Saya ingin juga komen soal ini.

Affirmative action adalah affirmative action, langkah pemihakan untuk 
kepentingan khusus walaupun mengandung unsur diskrimasi.....katakanlah 
diskriminasi positip. Ini sebenarnya bukan hal yang istimewa bangat. Karena 
dalam bidang lain juga ada kebijakan kebijakan dengan ciri seperti itu. Prinsip 
besarnya adalah option for the weakness. Pemihakan khusus untuk kelompok 
termiskin (economicaly weak), indigenous people (culturaly weak), minority 
(politically weak) serta perempuan (politically and socially weak).

Dalam konteks peran negara serta pertanyaan mengenai sejauh mana negara boleh 
melakukan intervensi,menurut hemat saya, negara wajib melakukan intervensi 
untuk dua alasan:1. affirmative action . 2.Untuk memastikan terjaminnya hak hak 
dasar warganegara. (kompetisi serta mekanisme pasar dibolehkan sepanjang tidak 
mengancam terjaminnya hak hak dasar warga negara).

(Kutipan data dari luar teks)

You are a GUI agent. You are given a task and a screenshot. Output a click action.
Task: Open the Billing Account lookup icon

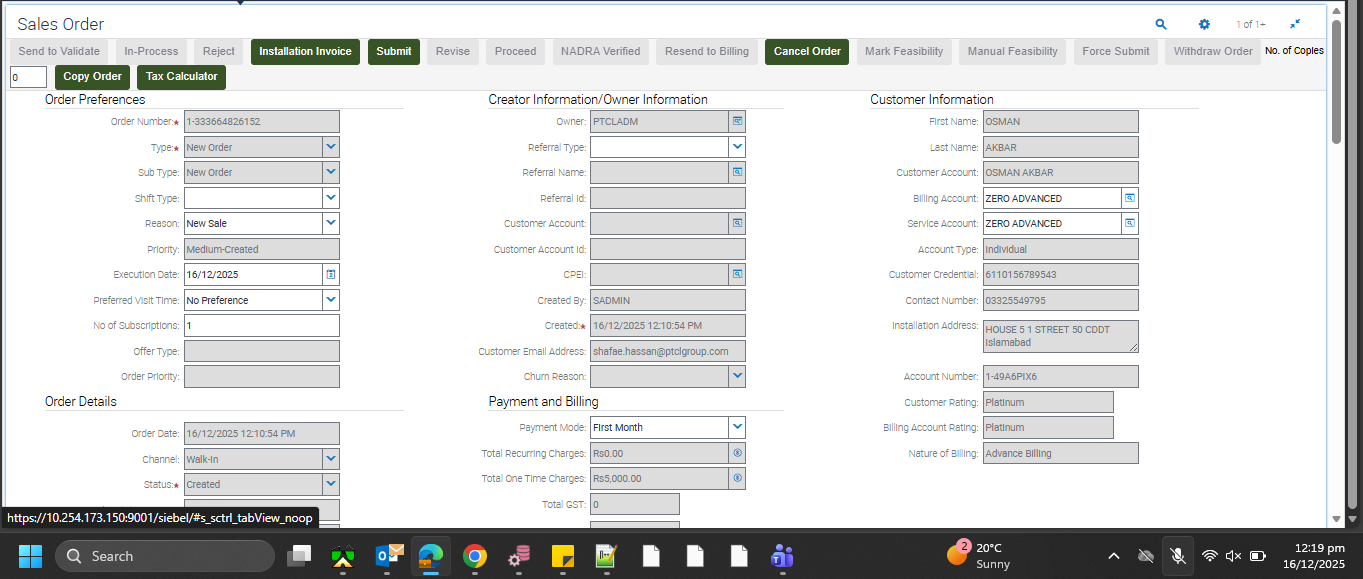pos(1130,198)
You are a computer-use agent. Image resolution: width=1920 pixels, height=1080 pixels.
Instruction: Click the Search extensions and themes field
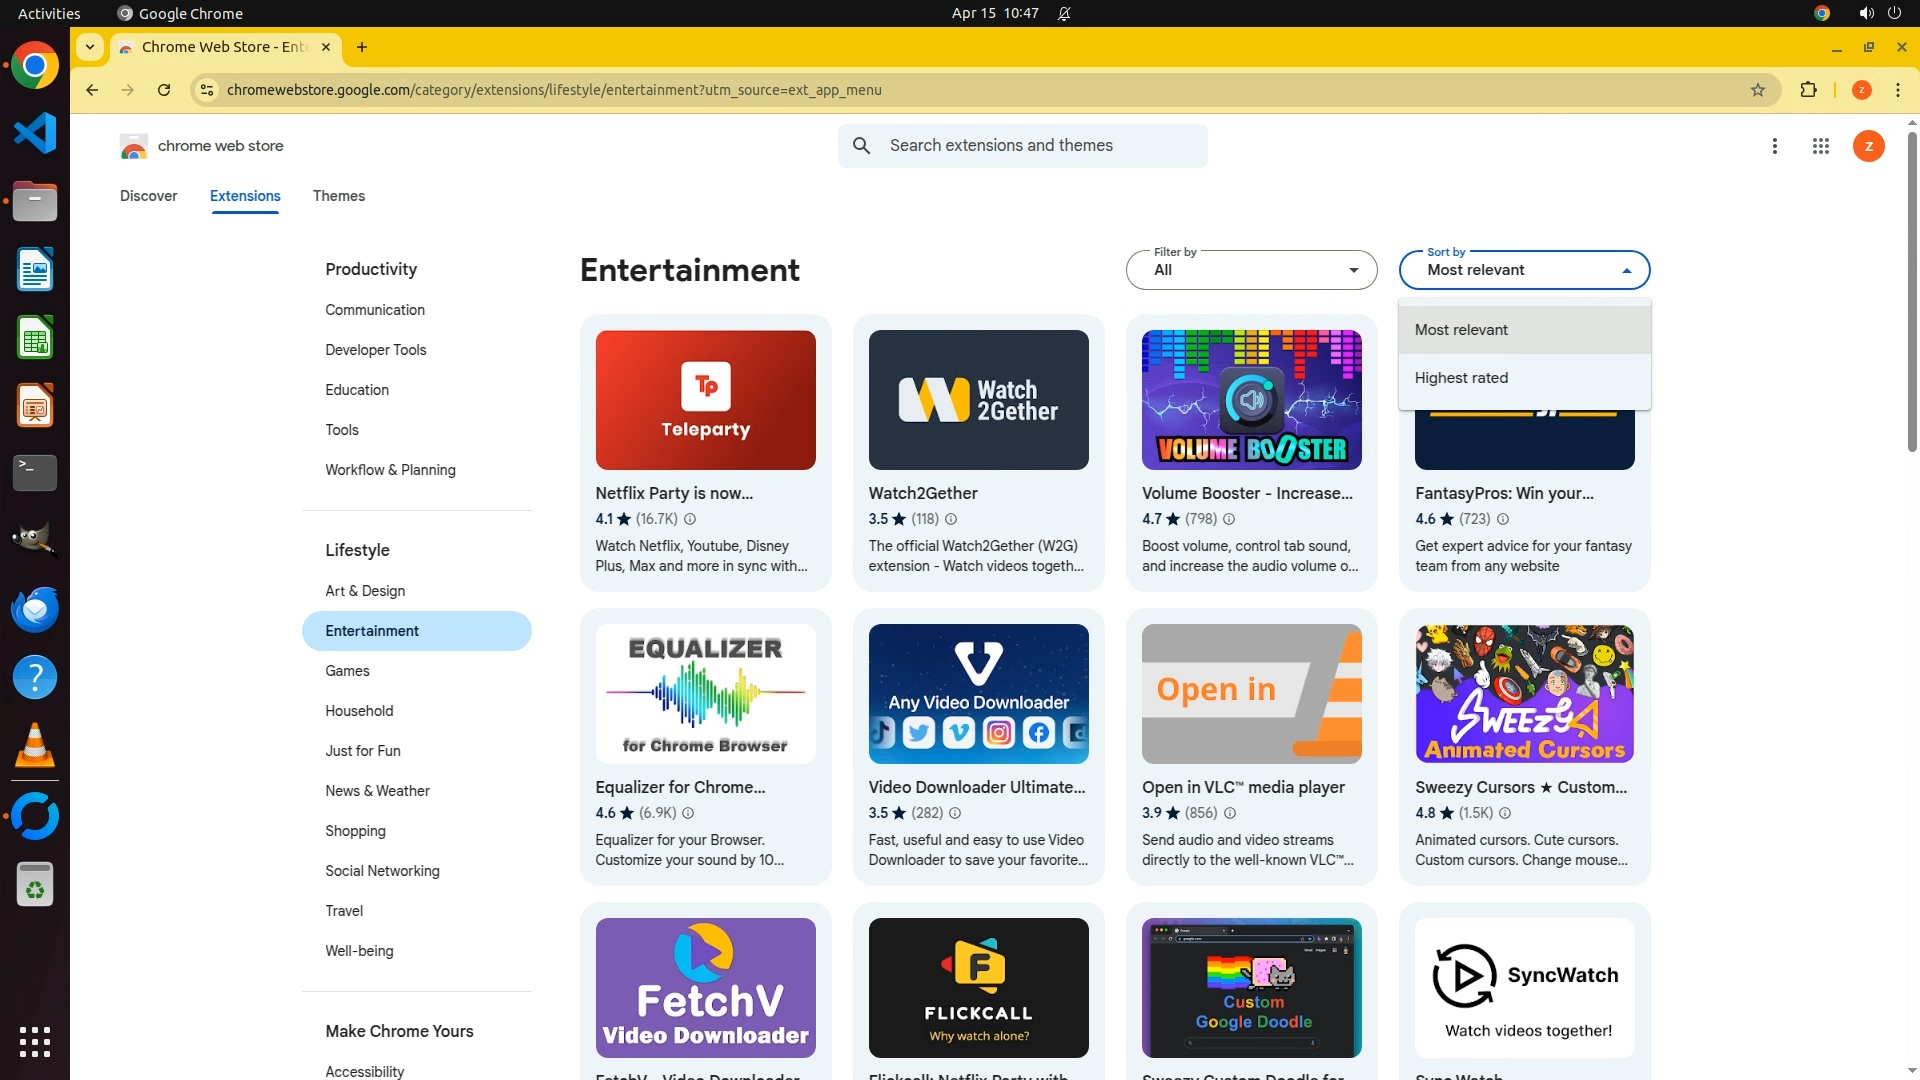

Dalam tema ini, wajar saja jika negara melakukan affirmative action. Apalagi 
nafas UU ini juga memiliki unsur itu. Kewajiban bahwa dalam daftar caleg, dari 
tiga harus ada satu perempuan harus dilihat secara bersamaan dgn diktum bahwa 
caleg terpilih adalah berdasarkan nomor urut (dengan hak khusus pada caleg dgn 
30 % BPP). Logikanya, jika satu dari dua dictum itu diubah, seharusnya dictum 
kedua harus juga diubah.

Soalnya adalah siapa yang boleh mengubah dan apa mekanisme yang memungkinkan 
perubahan itu. Ini jelas harus mengacu pada ketentutan UU.

Bisa MK, Perpu atau perubahan UU lewat parlemen. Tidak mungkin dan tidakbisa 
dibenarkan bahwq KPU yang melakukan perubahan itu atau mengeluarkan keputusan 
walaupun berdasarkan logika yang benar di atas. Jika diktum yang satu, sudah 
diubah lewat mekanisme MK maka tidak otomatis bahwa diktum kedua langsung 
berlaku. Logika ditas harus ditarnsformasi dalam produk hukum oleh lembaga yang 
memiliki otoritas dengan prosedur yang benar. Ini yang missing ! Pihak yang 
melakukan permohonan uji material kepada MK tidak teliti dalam merumuskan 
tuntutannya...tepatnya tidak lengkap.

Dus, setuju adanya affirmative action namun tidak setuju jika regulasinya 
dikeluarkan secara tidak benar oleh lembaga yang tidak berwewenang.

Berharap pada partai seperti usulan J. Kristiadi adalah menggantang asap. 

Salam, Ignas Iryanto.

Semoga berhasil masuk senayan, bu Yasmin.